*Exercise description:* An exact transcription of every record below is required, with the pictures left out.

*Data provided:*

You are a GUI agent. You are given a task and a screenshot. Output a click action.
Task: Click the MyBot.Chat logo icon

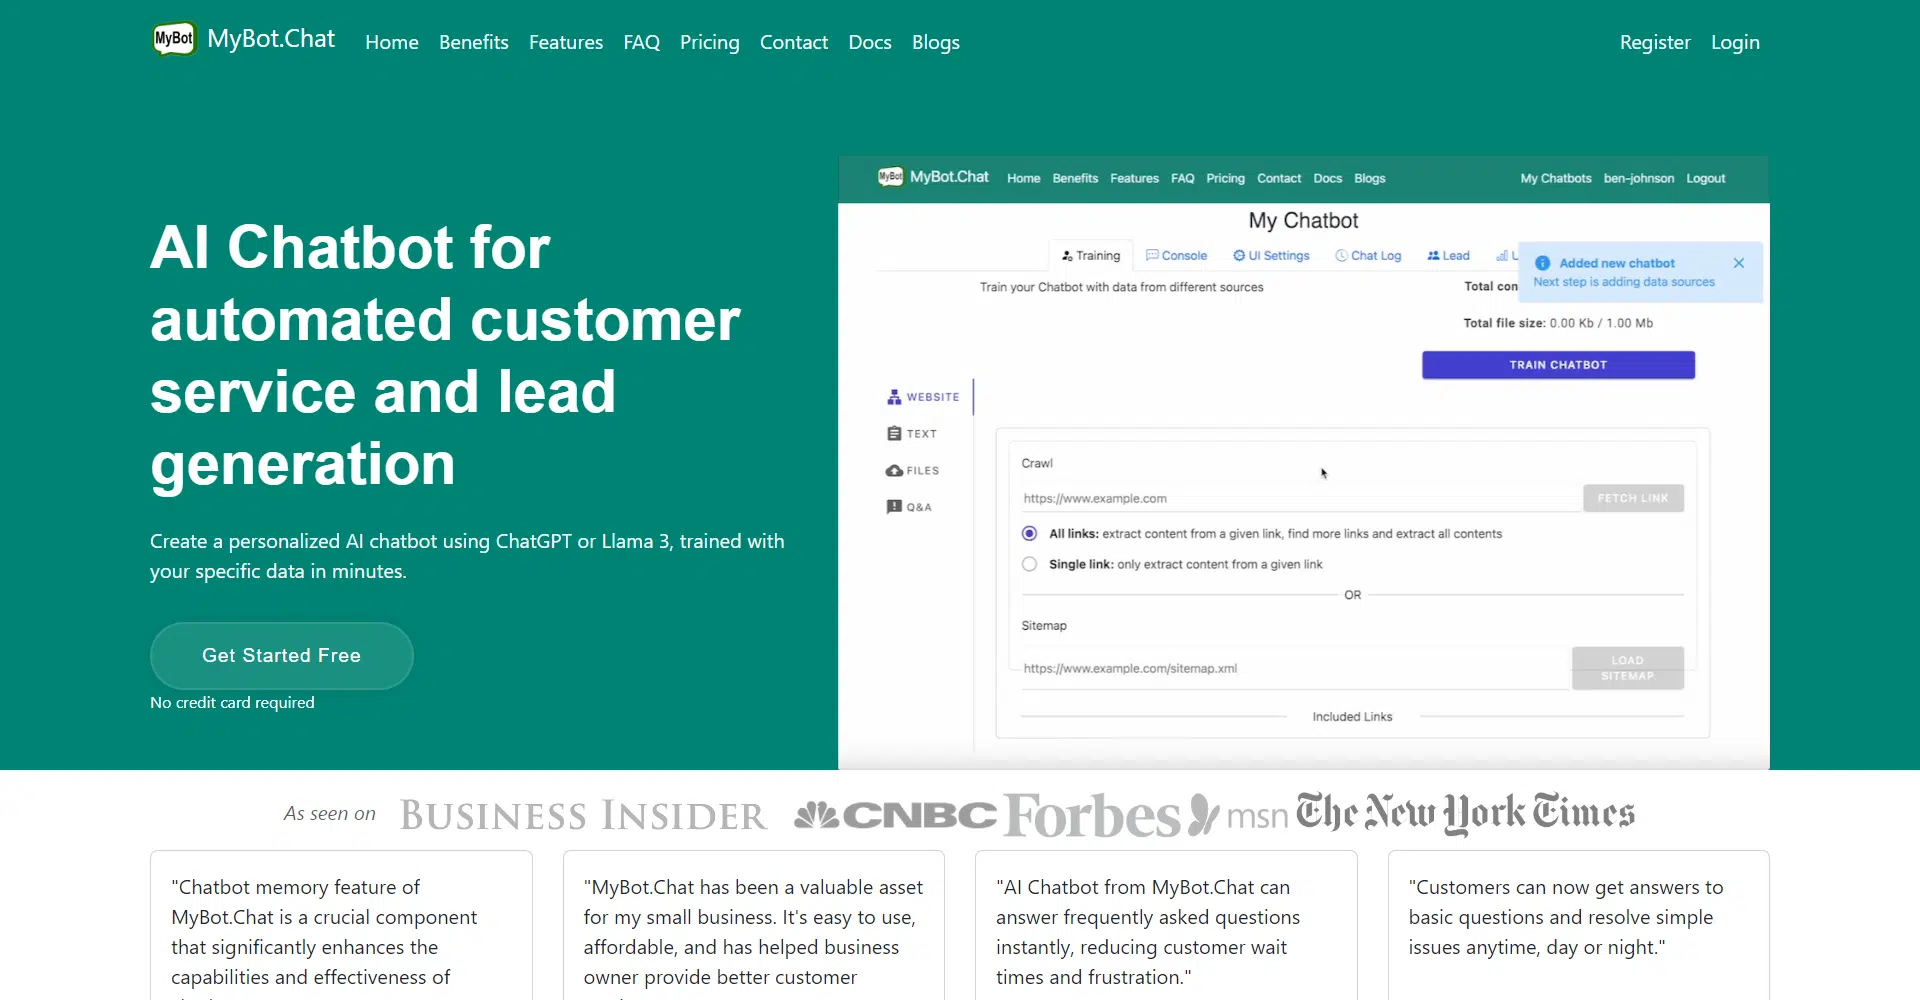(174, 40)
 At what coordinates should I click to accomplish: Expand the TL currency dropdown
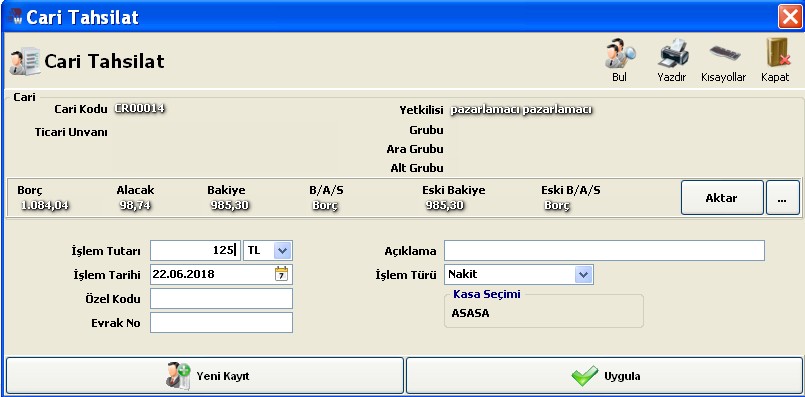tap(283, 251)
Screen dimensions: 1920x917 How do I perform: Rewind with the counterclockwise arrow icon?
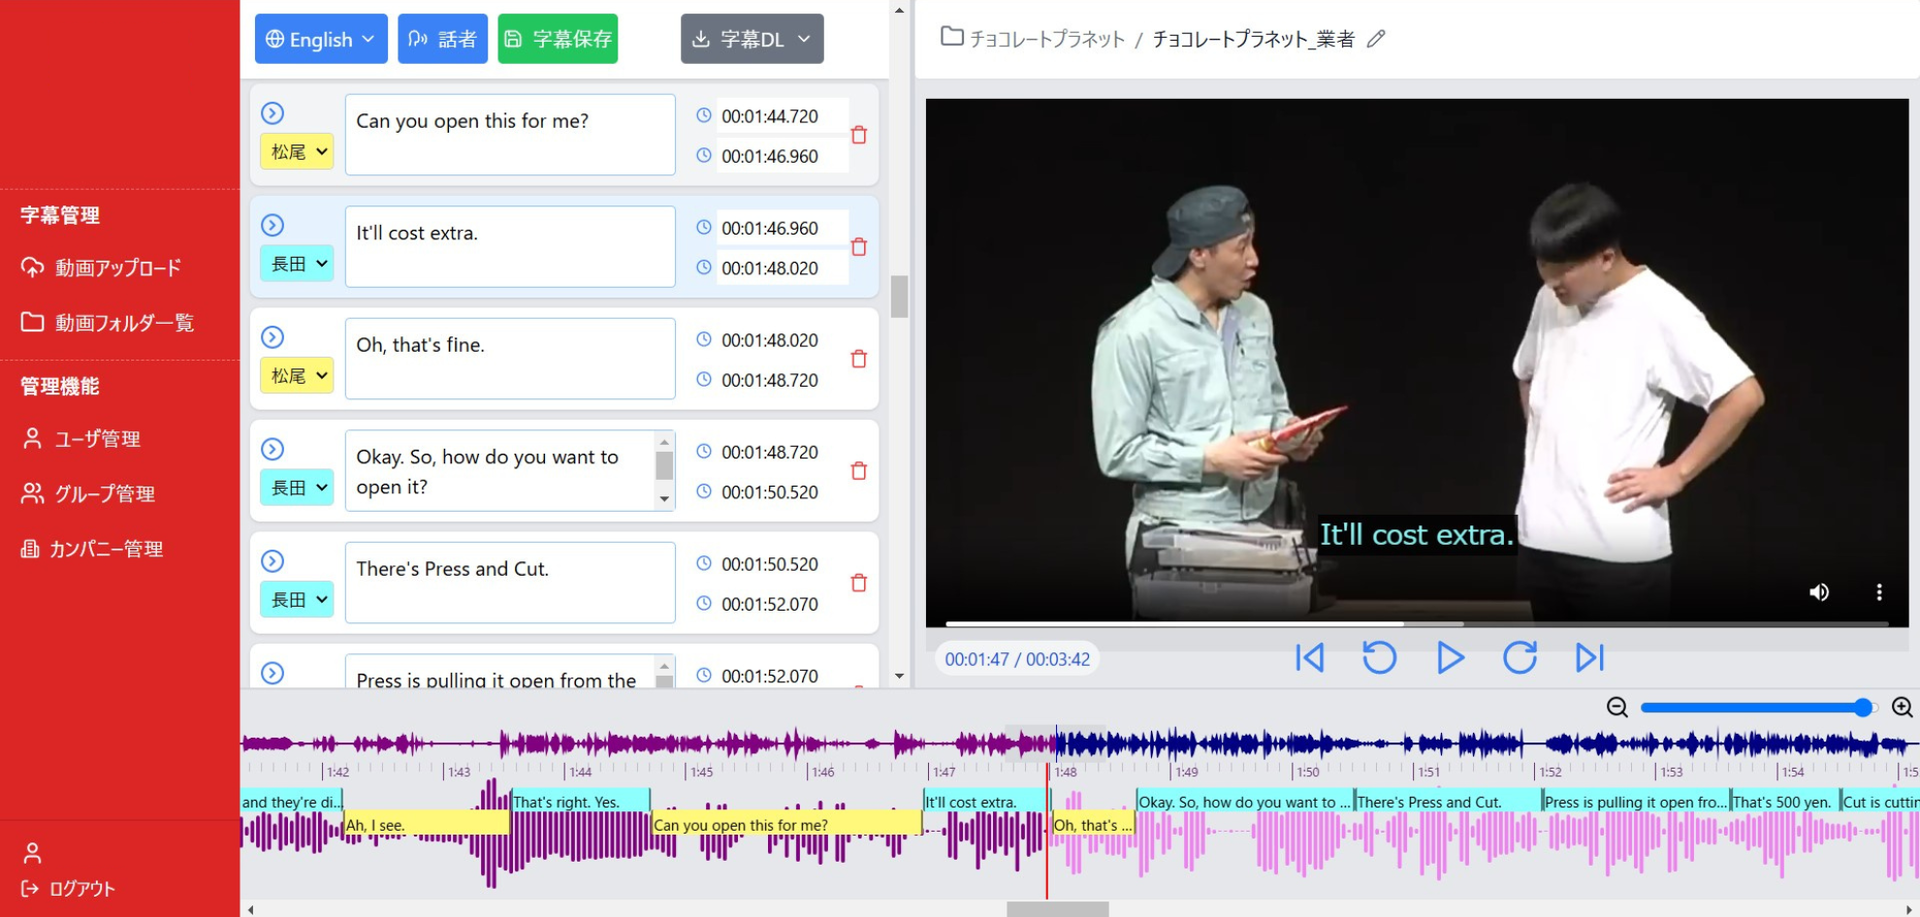point(1379,657)
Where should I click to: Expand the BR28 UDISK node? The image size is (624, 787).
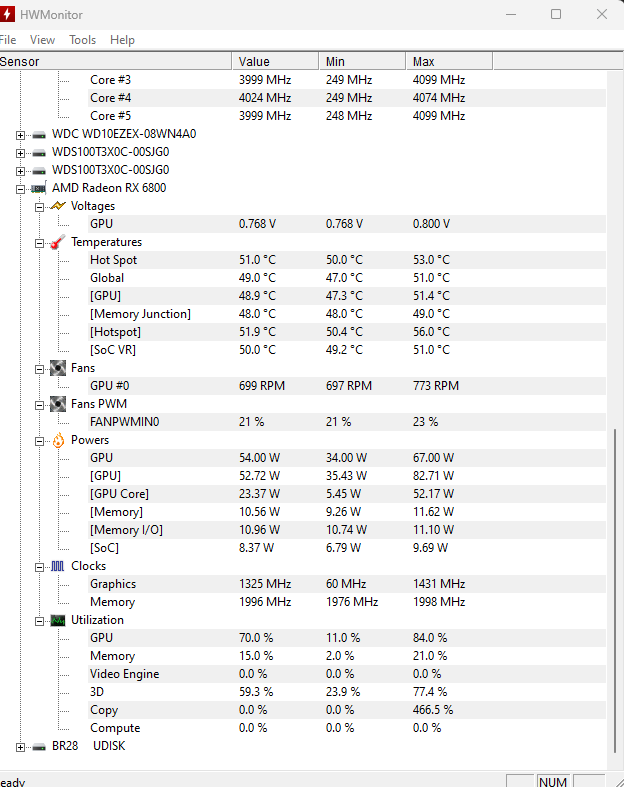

*Reply to the task:*
You are a GUI agent. You are given a task and a screenshot. Output a click action.
Task: Click the MyBot.Chat logo icon

(174, 40)
 At what coordinates should I click to accomplish: Expand the TL currency dropdown
tap(283, 251)
Screen dimensions: 1920x917 How do I perform: Rewind with the counterclockwise arrow icon?
point(1379,657)
Where should I click to: Expand the BR28 UDISK node? The image size is (624, 787).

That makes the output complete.